Approaching my work with these ideas in mind, things seem to flow better for me. They may resonate with you, too...
1/ KNOW WHERE YOU’RE GOING
Your odds of getting there greatly increase. Make several rough sketches to work out the design issues in advance. Be sure to include value shapes and your color palette.
2/ START LOOSE
Once you begin to nit pick, it’s very hard to stop. There’s a place for that, but not usually right off. I often spend 10% of the time creating the bulk of a painting. Adding the last bit of paint takes the other 90% of my time!
3/ LOOK FOR COLOR
You won’t see it there, in your reference, if you haven’t gotten into the habit of looking for it. But when you know where to look, you will find it!
4/ LET PLAY HAPPEN
You will never know if you’re going to like a painting later on unless you give it a chance. Usually the more it’s mucked with the worse it looks. You can always change it later if it’s still not working, but paintings often look best when you aren’t controlling everything.

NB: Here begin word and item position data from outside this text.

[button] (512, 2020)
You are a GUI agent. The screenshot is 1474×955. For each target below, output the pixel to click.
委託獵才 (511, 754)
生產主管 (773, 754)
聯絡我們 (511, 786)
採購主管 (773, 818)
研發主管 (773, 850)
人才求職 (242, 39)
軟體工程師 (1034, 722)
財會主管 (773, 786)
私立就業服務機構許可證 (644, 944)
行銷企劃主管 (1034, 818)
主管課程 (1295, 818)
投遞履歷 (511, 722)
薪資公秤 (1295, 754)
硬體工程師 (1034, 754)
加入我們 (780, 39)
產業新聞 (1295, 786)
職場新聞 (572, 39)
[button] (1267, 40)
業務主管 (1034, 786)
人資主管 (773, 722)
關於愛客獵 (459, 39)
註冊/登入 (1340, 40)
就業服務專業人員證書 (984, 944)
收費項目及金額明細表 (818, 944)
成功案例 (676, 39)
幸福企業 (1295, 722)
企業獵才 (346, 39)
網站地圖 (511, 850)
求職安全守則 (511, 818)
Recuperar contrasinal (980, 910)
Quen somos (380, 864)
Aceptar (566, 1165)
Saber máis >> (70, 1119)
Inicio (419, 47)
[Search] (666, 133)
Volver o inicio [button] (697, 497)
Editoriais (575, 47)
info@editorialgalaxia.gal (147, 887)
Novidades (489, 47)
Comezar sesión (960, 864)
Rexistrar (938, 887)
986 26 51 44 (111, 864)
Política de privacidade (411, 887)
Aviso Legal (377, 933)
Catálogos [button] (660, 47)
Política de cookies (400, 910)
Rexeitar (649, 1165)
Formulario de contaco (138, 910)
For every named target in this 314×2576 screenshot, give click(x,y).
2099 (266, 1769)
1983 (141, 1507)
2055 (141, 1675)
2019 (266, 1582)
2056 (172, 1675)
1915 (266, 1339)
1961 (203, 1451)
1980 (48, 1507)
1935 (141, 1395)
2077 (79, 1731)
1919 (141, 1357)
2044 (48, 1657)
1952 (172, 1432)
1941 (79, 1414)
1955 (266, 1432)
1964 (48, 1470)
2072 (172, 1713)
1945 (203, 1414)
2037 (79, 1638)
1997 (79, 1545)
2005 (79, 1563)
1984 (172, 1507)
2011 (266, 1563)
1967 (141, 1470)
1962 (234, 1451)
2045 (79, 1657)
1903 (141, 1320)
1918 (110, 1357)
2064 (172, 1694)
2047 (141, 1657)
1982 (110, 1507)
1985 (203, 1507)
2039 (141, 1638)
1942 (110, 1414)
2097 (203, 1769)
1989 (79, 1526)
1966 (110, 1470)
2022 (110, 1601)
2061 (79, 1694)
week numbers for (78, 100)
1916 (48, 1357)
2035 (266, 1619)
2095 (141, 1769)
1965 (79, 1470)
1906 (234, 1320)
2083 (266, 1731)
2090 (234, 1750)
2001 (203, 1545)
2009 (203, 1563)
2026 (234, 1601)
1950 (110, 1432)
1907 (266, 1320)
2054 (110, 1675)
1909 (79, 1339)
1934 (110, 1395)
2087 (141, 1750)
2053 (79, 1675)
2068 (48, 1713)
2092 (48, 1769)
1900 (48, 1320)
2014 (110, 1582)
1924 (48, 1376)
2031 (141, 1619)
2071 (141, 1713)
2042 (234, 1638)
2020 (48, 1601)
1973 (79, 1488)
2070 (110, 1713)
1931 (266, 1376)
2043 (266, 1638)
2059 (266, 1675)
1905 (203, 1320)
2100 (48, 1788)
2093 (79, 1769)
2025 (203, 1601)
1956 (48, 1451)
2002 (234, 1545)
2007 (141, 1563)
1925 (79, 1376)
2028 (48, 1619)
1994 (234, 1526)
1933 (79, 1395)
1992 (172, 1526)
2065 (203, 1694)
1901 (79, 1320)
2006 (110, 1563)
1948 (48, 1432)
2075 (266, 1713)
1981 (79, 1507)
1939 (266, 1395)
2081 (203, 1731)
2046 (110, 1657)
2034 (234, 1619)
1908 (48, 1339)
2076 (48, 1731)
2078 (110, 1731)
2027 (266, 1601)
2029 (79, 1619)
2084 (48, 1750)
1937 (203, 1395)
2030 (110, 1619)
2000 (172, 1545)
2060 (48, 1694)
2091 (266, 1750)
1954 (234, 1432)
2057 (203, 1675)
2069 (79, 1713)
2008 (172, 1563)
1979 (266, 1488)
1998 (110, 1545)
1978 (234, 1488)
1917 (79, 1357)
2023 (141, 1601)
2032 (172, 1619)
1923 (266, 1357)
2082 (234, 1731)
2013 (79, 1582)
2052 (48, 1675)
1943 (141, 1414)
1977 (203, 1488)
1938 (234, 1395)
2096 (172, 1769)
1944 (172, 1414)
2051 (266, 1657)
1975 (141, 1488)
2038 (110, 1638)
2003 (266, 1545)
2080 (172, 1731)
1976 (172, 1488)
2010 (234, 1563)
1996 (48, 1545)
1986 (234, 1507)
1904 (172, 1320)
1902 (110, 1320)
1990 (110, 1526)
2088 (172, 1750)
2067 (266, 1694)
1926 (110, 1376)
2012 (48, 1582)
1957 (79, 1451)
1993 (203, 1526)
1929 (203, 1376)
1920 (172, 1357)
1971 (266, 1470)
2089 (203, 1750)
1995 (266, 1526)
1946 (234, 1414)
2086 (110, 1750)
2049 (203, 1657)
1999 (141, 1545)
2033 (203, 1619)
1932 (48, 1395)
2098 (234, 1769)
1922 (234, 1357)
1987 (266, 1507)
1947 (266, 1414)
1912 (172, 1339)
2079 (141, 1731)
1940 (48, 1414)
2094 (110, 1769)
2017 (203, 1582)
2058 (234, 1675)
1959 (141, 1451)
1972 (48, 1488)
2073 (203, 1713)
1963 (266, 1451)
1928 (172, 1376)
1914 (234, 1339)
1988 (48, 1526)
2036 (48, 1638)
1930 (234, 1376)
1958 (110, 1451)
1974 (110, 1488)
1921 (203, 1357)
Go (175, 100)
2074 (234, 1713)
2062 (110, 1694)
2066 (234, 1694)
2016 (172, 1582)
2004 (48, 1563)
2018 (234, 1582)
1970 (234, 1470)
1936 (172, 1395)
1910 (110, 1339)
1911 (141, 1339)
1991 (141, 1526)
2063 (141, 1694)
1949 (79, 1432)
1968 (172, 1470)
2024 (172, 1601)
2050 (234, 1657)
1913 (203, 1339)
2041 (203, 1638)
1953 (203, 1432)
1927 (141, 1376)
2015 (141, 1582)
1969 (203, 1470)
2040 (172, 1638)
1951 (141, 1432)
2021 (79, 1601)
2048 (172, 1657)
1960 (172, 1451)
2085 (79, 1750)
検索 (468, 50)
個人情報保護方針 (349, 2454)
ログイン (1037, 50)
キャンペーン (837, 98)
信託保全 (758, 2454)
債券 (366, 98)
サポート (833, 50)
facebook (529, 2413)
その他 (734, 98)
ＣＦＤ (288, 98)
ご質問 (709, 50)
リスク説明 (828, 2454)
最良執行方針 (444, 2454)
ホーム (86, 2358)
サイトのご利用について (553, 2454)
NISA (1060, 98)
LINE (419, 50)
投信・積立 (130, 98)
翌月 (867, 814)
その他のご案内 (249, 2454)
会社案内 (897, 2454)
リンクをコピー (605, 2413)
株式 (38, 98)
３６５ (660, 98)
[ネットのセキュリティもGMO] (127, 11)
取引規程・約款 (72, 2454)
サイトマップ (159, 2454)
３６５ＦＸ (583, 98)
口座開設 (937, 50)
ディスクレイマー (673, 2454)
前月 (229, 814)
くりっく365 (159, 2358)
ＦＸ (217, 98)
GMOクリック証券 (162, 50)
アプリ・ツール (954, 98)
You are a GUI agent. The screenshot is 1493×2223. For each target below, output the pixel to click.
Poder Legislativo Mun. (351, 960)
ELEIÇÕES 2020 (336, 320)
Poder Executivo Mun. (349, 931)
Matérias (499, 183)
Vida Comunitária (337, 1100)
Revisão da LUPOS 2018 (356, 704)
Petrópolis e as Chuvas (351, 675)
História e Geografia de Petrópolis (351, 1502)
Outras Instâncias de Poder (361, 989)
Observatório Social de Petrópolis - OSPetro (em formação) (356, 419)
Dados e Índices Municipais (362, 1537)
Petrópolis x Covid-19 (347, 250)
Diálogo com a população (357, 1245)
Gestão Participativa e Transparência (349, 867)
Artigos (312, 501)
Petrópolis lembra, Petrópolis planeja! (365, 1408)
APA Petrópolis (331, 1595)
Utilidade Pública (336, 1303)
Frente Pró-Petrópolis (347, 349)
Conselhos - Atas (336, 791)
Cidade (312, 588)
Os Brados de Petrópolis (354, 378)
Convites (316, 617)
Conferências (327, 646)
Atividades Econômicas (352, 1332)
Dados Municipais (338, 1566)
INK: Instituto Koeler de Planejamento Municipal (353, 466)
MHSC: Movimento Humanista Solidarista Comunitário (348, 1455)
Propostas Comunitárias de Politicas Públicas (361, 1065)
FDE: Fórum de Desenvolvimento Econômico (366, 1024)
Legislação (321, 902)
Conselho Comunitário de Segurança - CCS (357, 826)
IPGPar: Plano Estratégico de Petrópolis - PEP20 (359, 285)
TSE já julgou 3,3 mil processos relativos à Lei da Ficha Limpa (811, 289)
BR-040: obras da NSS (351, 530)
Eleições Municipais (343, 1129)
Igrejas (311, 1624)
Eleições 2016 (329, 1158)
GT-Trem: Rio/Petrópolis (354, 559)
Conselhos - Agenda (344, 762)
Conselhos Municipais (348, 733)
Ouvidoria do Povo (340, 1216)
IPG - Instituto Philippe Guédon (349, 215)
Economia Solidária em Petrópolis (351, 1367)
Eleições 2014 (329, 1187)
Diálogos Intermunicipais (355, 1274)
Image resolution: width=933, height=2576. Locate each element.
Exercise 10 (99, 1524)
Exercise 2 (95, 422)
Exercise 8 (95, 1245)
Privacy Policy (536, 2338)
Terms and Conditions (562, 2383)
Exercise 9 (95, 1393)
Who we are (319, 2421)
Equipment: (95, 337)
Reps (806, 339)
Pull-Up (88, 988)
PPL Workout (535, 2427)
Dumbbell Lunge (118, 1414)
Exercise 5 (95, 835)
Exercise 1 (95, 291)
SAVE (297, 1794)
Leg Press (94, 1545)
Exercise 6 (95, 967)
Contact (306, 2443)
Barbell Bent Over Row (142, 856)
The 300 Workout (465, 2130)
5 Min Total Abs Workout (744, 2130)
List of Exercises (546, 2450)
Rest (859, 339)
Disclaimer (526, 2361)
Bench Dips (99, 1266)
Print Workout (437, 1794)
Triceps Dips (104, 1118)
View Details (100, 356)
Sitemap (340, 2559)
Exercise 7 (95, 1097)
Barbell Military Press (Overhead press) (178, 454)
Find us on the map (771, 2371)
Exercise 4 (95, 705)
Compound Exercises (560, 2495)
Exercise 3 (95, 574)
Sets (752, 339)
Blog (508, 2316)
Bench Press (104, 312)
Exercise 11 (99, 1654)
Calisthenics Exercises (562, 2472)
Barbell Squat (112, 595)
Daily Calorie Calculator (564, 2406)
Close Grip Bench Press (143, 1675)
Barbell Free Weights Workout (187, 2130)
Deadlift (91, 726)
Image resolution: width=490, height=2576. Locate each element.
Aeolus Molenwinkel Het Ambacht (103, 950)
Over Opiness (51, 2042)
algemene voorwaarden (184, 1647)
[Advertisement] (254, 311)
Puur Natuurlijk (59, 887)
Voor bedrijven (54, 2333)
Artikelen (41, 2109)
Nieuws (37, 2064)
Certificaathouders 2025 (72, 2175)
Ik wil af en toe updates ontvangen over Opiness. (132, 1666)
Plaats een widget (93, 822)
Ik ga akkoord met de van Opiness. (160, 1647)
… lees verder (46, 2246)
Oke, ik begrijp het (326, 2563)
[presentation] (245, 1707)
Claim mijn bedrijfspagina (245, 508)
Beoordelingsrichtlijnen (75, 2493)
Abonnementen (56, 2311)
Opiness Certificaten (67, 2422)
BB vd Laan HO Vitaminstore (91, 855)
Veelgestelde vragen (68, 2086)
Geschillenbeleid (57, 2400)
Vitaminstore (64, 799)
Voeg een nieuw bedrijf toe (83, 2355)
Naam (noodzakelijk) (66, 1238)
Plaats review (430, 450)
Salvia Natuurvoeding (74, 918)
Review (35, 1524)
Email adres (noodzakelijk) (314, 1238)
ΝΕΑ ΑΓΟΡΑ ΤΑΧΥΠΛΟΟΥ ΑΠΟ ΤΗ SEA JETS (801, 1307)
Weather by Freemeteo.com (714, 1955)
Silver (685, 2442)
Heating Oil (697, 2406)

5/ LOWER YOUR EXPECTATIONS
Don’t imagine it should look refined or finished — it’s still the diamond in the rough. Becoming precious is usually the death of creativity. If even half of your paintings turn out, that’s wonderful! Just make a few extra.
6/ COMBINE ALL THE BEST FEATURES
You can use the face from one photo, the body from another with a background from a different image — just be sure it all reads believably.
7/ BE PATIENT WHILE IT DRIES
Work on several paintings at once and it’s much easier to stop to allow drying time at a critical point. Then check occasionally to see that you like what is happening as the paint dries.
8/ LISTEN TO WHAT THE PAINTING IS SAYING
I spend a lot of time looking at a painting in progress and thinking about where it needs to go. It will tell you, if you listen!
9/ FIND PLACES TO BLUR EDGES
Often what isn’t described becomes more interesting than what is. Experiment with leaving information out to let the viewer fill it in. That way it becomes interactive!
10/ KEEP THE FAITH
Things have a tendency to fall into place if you give it time. Better to wait until you know what the painting needs than to rush in without considering. On the other hand, trying something, even when we’re not sure how it will work out, is how we learn!